Outro ponto de destaque é a onerosidade excessiva dos contratos firmados entre a empresa e os agricultores. Segundo a ação, muitos produtores assinaram contratos de cessão de uso de suas propriedades sem qualquer assistência jurídica adequada, e com a cessão de 100% da propriedade, o que pode descaracterizar o agricultor como “segurado especial”, com impactos no seu direito à aposentadoria, além do acesso à crédito.

Para Felipe Gomes da Silva Vasconcellos, sócio de LBS Advogadas e Advogados, escritório que representa os autores, “a empresa adotou uma estratégia de fracionamento dos empreendimentos e das licenças ambientais, de forma a artificialmente reduzir o porte e o potencial poluidor percebido. Com isso, buscou se eximir da responsabilidade de elaboração do Estudo de Impacto Ambiental e Relatório de Impacto Ambiental (EIA/RIMA) para o conjunto dos projetos, documento essencial para a avaliação adequada dos impactos e para a proposição de medidas mitigadoras e compensatórias”.

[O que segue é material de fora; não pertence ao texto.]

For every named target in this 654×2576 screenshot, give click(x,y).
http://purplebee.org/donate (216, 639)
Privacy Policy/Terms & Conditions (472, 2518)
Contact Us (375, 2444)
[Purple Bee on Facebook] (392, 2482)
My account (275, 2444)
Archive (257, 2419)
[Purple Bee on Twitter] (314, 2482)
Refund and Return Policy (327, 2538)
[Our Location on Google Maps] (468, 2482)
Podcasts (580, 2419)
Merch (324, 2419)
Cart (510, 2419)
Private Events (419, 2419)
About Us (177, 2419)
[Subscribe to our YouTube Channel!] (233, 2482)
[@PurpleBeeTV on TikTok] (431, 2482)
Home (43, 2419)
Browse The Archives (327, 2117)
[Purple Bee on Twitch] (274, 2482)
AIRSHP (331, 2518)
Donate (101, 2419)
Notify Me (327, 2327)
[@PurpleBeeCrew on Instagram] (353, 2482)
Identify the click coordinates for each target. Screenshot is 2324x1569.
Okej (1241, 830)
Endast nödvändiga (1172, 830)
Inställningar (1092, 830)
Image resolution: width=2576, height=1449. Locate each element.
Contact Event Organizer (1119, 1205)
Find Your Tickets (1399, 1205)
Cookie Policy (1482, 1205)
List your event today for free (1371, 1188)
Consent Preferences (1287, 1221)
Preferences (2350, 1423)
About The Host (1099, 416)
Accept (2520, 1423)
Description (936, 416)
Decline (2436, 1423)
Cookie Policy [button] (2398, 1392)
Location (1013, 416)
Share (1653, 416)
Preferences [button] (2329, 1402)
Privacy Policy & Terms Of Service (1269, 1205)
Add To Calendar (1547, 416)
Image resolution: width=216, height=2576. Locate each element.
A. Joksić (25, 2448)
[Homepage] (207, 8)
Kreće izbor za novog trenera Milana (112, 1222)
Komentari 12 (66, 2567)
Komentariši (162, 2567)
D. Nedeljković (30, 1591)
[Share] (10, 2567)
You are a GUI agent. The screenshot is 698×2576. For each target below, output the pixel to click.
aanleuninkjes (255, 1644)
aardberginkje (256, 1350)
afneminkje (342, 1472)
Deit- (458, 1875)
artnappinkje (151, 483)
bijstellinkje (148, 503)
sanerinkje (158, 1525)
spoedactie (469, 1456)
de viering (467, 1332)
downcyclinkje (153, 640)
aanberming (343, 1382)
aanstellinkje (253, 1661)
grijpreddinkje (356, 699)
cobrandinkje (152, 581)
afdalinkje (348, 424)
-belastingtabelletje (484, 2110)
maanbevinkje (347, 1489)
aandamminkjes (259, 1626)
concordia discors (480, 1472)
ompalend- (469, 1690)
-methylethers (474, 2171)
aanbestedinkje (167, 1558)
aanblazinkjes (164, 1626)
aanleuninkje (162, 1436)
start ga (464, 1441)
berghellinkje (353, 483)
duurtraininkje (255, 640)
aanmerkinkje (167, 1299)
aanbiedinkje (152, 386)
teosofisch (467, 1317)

Para o Diácono Francisco Adilson da Silva, coordenador executivo do SAR, “a propositura da ação civil pública busca garantir a transparência e o acesso à informação sobre os impactos dos empreendimentos eólicos na comunidade de Serra do Mel. Ao requerer a elaboração de um EIA/RIMA que englobe todos os projetos e a participação efetiva da comunidade em sua elaboração e na destinação das compensações, reforçamos o direito fundamental à comunicação e à informação, assegurando que o público e os diretamente atingidos tenham conhecimento claro e confiável sobre os riscos e as medidas necessárias”.

A ação judicial requer, em caráter de urgência, a suspensão imediata da instalação ou operação de novos empreendimentos até que seja elaborado um Estudo de Impacto Ambiental e Relatório de Impacto Ambiental (EIA/RIMA) abrangente, com efetiva participação da comunidade local. Solicita-se que esse EIA/RIMA seja concluído no prazo de 90 dias. Além disso, exige-se o cumprimento de uma distância mínima de dois mil metros, ou dez vezes a altura total do aerogerador (incluindo as pás), entre as turbinas e as residências mais próximas, aplicando-se essa regra especialmente às usinas que ainda não foram implantadas ou que se encontram inoperantes.

Em relação às turbinas já instaladas e em funcionamento, a ação requer a realocação para uma distância segura, mantendo-se o parâmetro mínimo de dois mil metros ou dez vezes a altura do aerogerador, assegurando, entretanto, que a remuneração dos agricultores afetados seja preservada, com base na capacidade instalada originalmente contratada. Também se pleiteia o fornecimento de apoio psicológico e médico gratuito às pessoas afetadas pela Síndrome da Turbina Eólica, em razão dos impactos comprovados à saúde.

A demanda busca a condenação das rés ao pagamento de indenização à comunidade pelos danos morais coletivos de natureza ambiental.

A sociedade civil e os órgãos de imprensa são chamados a acompanhar de perto o desenvolvimento deste processo, que poderá gerar repercussões relevantes tanto para o modelo de implantação de projetos de energia renovável em áreas rurais quanto para a efetiva proteção dos direitos das comunidades diretamente impactadas.